▸ **Text extract**:
────────────────────────────────────────

So today's Tuesday tune is not only tea related but, by degrees, Pitchfork related. Stick with me ...

One of the Pitchfork performers I most enjoyed (to my surprise ... his music has had to grow on me) was James Blake, a piano player and singer who crafts some otherworldly, quite spacious keys-and-beats music usually tagged to a genre called dubstep. I managed to have a lovely chat with him before his show.

Blake is the son of an obscure British guitarist and prog-rocker named James Litherland, who in 1972 was one of several guitarists on a Long John Baldry record called "Everything Stops for Tea" (which also features Elton John on piano and Rod Stewart on banjo, and they each produced a side).

Of course, I can't find Baldry's bloody take on the song anywhere online for you to listen to here. There's this video from Baldry's final U.S. performance, in which he answers a request by running through it spontaneously, but it's not very good. Baldry's album, and its individual songs, is available via iTunes.

Here, though, is Jack Buchanan from the song's original recording made during World War II — it hails from a 1935 musical, "Come Out of the Pantry" — and it may have become my favorite Tuesday tea tune of all time:




p.s. I hear no resemblance to the original, but here's a totally rocking song also called "Everything Stops for Tea" by a current band, the Nervous Wreckords, with more tea imagery in the video.

Friday, July 15, 2011

More tea mystery novels


I've written here before about my love of Laura Childs' tea-shop mystery novels. No surprise then that I recently ran across two other murder mystery series that dip a toe into the tea world.

Leslie Meier writes a popular series of mysteries lead by am affable character named Lucy Stone. Her latest (and 19th!), just published, is The English Tea Murder. The title baffles me a bit because tea barely makes an appearance in the book. It's kind of a running gag throughout the story that the women, Lucy and several college pals, are on a tour of England — a departure from the usual Lucy Stone setting in a town called Tinkers Cove — and their continued attempts to sit down for afternoon tea in London are repeatedly thwarted. When they finally do, at the Wolseley, alas, it's not necessarily worth having waded through this mostly dull tale. But at least they're smart enough to upgrade to champagne all around!

────────────────────────────────────────

▸ **Recorded data**:
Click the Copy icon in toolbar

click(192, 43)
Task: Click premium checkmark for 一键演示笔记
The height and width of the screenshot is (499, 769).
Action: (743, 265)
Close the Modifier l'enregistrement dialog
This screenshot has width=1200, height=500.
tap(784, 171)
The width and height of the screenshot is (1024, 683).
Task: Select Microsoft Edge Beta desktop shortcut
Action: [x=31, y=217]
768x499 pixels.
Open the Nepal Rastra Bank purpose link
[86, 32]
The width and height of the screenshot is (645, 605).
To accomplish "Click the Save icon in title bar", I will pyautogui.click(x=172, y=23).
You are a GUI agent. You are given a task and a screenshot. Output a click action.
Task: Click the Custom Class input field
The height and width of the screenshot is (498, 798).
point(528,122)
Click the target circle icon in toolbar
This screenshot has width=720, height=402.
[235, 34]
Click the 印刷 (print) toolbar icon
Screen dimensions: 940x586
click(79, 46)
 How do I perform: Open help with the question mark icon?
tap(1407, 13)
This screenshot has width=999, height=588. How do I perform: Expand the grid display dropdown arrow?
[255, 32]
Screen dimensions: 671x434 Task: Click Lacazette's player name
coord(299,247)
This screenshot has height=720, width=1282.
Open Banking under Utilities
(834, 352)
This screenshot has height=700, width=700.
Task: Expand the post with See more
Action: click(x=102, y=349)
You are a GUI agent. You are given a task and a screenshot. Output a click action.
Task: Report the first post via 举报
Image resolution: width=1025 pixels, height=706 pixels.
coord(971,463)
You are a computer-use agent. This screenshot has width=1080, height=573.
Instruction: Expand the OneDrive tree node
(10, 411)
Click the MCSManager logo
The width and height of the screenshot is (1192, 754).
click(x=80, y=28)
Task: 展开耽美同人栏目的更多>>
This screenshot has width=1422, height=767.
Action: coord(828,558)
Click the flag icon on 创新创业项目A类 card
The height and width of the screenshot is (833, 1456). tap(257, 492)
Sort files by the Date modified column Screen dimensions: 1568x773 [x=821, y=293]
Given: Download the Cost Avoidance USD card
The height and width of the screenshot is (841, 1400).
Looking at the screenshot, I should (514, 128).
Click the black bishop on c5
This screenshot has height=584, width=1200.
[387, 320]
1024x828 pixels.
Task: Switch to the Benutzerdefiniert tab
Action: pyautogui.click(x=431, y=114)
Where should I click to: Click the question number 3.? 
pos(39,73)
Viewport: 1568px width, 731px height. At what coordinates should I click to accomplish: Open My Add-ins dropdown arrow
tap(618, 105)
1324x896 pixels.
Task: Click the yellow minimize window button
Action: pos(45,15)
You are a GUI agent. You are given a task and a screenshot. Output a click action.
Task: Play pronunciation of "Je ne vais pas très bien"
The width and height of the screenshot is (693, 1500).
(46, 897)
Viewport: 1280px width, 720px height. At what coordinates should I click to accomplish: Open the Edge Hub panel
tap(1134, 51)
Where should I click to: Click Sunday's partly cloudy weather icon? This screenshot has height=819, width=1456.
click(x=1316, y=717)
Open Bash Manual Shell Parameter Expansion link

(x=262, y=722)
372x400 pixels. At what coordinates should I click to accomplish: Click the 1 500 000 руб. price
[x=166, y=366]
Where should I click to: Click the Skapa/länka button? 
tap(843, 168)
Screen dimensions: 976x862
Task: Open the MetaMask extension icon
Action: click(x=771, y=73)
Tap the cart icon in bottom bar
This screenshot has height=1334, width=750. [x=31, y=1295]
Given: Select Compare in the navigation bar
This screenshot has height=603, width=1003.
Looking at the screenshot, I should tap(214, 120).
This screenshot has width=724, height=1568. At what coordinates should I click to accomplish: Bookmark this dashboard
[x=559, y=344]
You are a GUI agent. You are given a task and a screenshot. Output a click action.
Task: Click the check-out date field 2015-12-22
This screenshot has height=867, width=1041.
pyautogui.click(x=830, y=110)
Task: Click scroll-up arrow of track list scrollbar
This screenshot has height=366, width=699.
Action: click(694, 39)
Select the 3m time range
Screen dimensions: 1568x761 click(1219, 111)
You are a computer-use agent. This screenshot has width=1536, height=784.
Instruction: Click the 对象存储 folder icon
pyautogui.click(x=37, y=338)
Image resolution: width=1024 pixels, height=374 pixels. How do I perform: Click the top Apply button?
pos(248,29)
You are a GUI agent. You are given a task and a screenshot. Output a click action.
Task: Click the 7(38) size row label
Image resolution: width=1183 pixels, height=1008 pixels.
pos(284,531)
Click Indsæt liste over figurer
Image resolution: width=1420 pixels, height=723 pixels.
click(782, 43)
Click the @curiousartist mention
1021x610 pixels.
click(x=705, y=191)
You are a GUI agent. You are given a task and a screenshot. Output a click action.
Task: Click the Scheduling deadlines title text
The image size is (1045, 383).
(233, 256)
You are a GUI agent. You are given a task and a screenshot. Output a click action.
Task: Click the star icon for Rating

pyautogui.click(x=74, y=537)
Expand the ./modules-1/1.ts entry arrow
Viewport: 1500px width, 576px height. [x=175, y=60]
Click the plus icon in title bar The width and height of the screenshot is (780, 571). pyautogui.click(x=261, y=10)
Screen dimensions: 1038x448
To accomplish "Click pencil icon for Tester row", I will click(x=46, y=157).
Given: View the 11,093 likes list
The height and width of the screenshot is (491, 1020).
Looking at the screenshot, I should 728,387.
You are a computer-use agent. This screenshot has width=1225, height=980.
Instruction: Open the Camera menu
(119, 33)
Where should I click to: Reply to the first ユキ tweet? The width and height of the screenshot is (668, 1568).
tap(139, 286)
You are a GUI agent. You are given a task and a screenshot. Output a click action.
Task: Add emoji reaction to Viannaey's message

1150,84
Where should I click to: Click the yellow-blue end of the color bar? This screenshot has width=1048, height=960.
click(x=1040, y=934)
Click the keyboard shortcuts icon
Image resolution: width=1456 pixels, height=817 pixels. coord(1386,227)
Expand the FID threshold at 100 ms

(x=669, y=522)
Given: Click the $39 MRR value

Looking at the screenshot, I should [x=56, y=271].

────────────────────────────────────────

▸ **Written request A**: In the tea blog excerpt, who is James Blake's father?
▸ **Written request B**: Take the tea blog excerpt further from its last sentence.
The records have no part in this.

▸ **Expected output A**: James Litherland, an obscure British guitarist and prog-rocker.

▸ **Expected output B**:
I've just started another novel which feels much more promising: Deanna Raybourn's Dark Road to Darjeeling. This fourth entry into her series involving an upper-class sleuth named Lady Julia Grey follows the very Nick-and-Nora couple to northeastern India to visit a friend. Raybourn's writing has drawn me in, and the book thus far is rewarding, including some amusing descriptions of tea and tea life in 1889:

"I thought we were forbidden from speaking his name," Portia said, handing me a cup of tea. The porters brewed up quantities of rank, black tea in tremendous cans every time we stopped. After three days of the stuff, I had almost grown to like it.


It already reminds me something of The Tea-Planter!

Wednesday, July 13, 2011

'Let's go down to Chinatown'




After tea recently in Chinatown, during a meditative moment
near the pavilion in Chicago's nearby Ping Tom Park.



Tuesday, July 12, 2011

Tuesday tea tunes: This tea is your tea


Happy 99th birthday, Woody Guthrie!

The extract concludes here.